The waiting pot bubbles on the hearth;
The wind changes, river thrusting through, breaking the waves,
The bar shifts, tossing the harvest into the tide

“Elizabeth Vicary Mary Potter Mary Vicary Mary Brewer
all four drowned upon the Barr June 19th 1734”

Want to know more?  Checkout:  Four Young Girls


Pasteur Brown and his Duck

My last post was a poem from 1690.  Jumble the numbers and you arrive at 1906, five years before Wilfred Owen first came to Teignmouth.  This poem ‘Pasteur Brown and his Duck’ appeared in the 2nd February edition of the Teignmouth Post of that year.  It was written by a remarkable man – Thomas Henry Aggett – who was dubbed ‘The Railway Poet’, in a style reminiscent of Pam Ayres.  I discovered it in a pamphlet from the Teignmouth & Shaldon Heritage Centre.

The poem is purportedly based on a true incident involving someone called Pasteur Brown who lived in French Street, Teignmouth, (although I can not find a census reference to him).  At the time this incident occurred he was working at the building of Barnpark Terrace, either as a mason or as a mason’s labourer.

I am trying to track down a copy of Thomas Aggett’s book ‘Vagabond Verses’ so if anyone can let me have access to a copy that would be great.


Pasteur Brown and his Duck

One Pasteur Brown, like Browning was
At times somewhat obscure
But Browning wrote perhaps above
Our heads in literature.
While Brown, eccentric Nature’s ways
And freaks could not endure.

Now Pasteur had a small back yard
And one Minorca hen,
Quite proud he felt at morn to get
A fresh egg now and then;
And he could argue fowls with twice
Ten thousand Cornish men.

That hen, desiring to increase
Brown’s happiness and store,
Got broody, but alas! Her eggs
Were gone, excepting four;
So Pasteur went to Farmer Elms
And bought a dozen more.

“Fine eggs” quoth Brown, “which I could teach
My Grandmother to suck”.
So Farmer Elms put in the bag
An extra egg for luck,
And twelve of them were of the hen
And one was of the duck.

Brown sat his hen on thirteen eggs,
The hen began to cluck;
Within due course to thirteen chicks
There never was such luck!
And twelve of them were of the hen
And one was of the duck.

This puzzled Pasteur Brown and made
His brain too blunt to think,
For when he placed the water dish
Where all his stock might drink
This duckling bodily went in
By toppling o’er the brink.

Brown thought the missing link at last
Was either hatched or born,
But he felt more astonished when
He fed them night and morn,
And found, while twelve fed properly
One shovelled up his corn.

Now Pasteur such amazing greed
As this could not endure,
So he consulted with his friends
If best to kill or cure,
And they advised a cure – advice
Apparently quite pure.

Brown sought the duckling in the yard,
There he took by the neck it up,
And pared its bill to chick-beak shape,
(Enough to bring poor Becket up),
“I’ve stop’d your “shovelling corn” grinned Brown
“Now like the rest you’ll peck it up”.


Want to know more?  Checkout: Thomas Henry Aggett



Upon Tingmouth

Galleons from Beachy Head before the sacking of Teignmouth

Galleons from Beachy Head before the sacking of Teignmouth

What a coup!  I’ve found the earliest poetic reference to Teignmouth so far.
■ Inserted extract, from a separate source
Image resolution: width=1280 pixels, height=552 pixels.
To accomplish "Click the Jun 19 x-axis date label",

This was written by the Reverend Philip Avant in 1690 in sympathy with the people of Teignmouth following the sacking of the town by the French fleet in July of that year.

I have just referred to it as “Upon Tingmouth” but its full title is:

Upon Tingmouth, a Sea-Port Town in Devon;
lately burnt by the French (viz.) in the Month of July, 1690

O Doleful July! Welcome heretofore,
When fraught with joys thou didst approach each door;

Fatal of late to Tingmouth! Now thou hast
Remov’d those Joys vouchsaf’d in Ages past.
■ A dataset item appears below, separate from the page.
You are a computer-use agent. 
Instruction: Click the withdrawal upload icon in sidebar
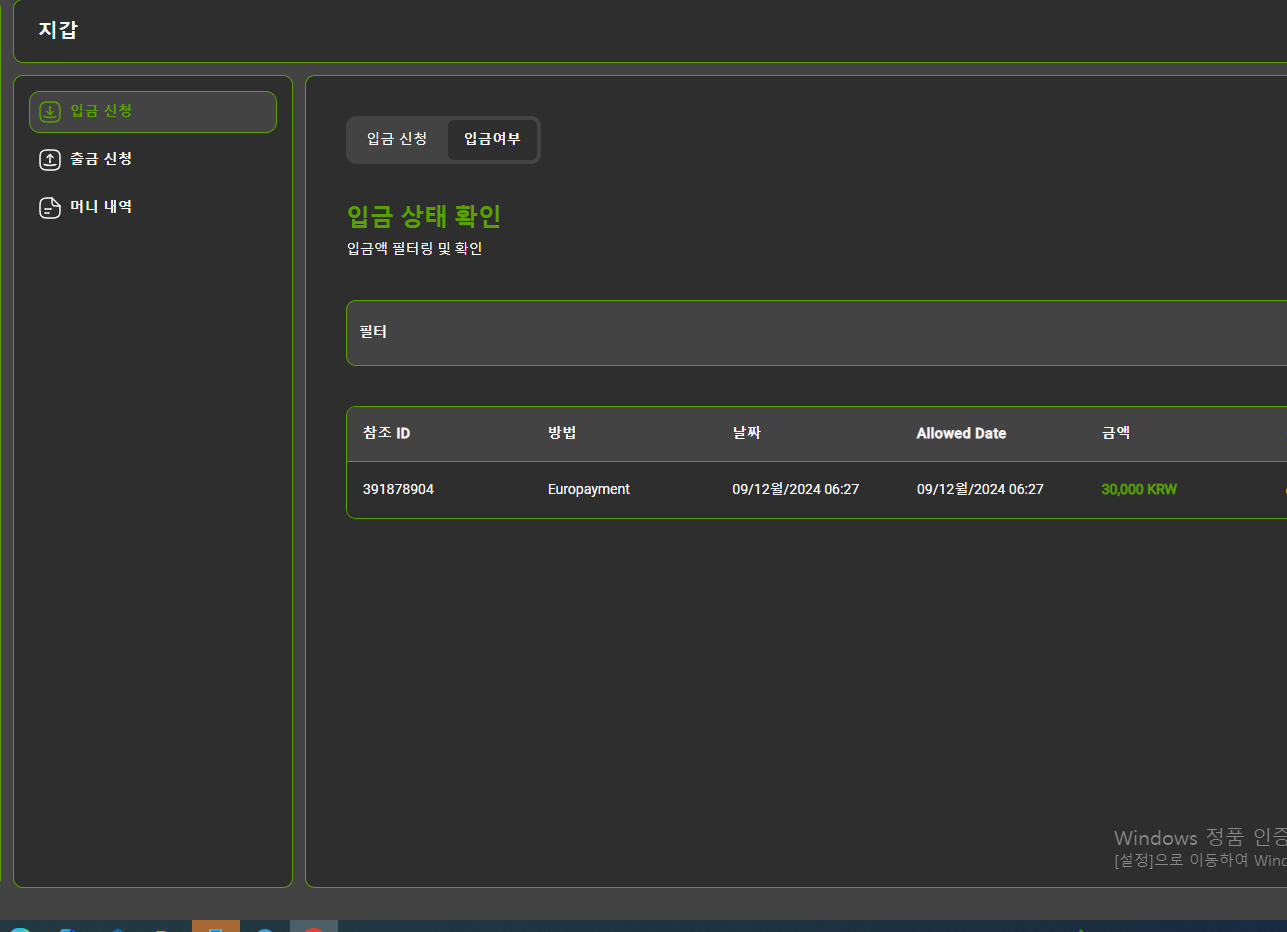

A grateful Season, when the the joyful field
Afforded Food, plenty each house did yield,

The Seas vouchsaf’d Provisions heretofore,
But now the French have wasted all her store.

She which once flourish’d, now in ashes lies,
Not like these many days again to rise;

What was the fate of Troy in ruins laid,
When Priam’s Palace was to Greeks betrayed?

Sad without doubt, o’erwhelmed with grief and tears,
Devour’d by Flames, a doleful sight appears.

Such was the face of Tingmouth, such her fate,
When she sustain’d devouring flames of late;

Whenas she felt the Fury of the Gauls,
Sad is our Fate, when flames devour our walls.

Alas! how many destitute of Home
Wander that they under some roof do come!